Look through the records, and wherever the string "word" turns up, copy out that line.

---

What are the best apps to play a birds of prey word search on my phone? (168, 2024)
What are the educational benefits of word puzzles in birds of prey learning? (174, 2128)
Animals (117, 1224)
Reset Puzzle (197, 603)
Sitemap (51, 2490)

---

SOLUTION TO THIS EXERCISE ->
What are the best apps to play a birds of prey word search on my phone? (168, 2024)
What are the educational benefits of word puzzles in birds of prey learning? (174, 2128)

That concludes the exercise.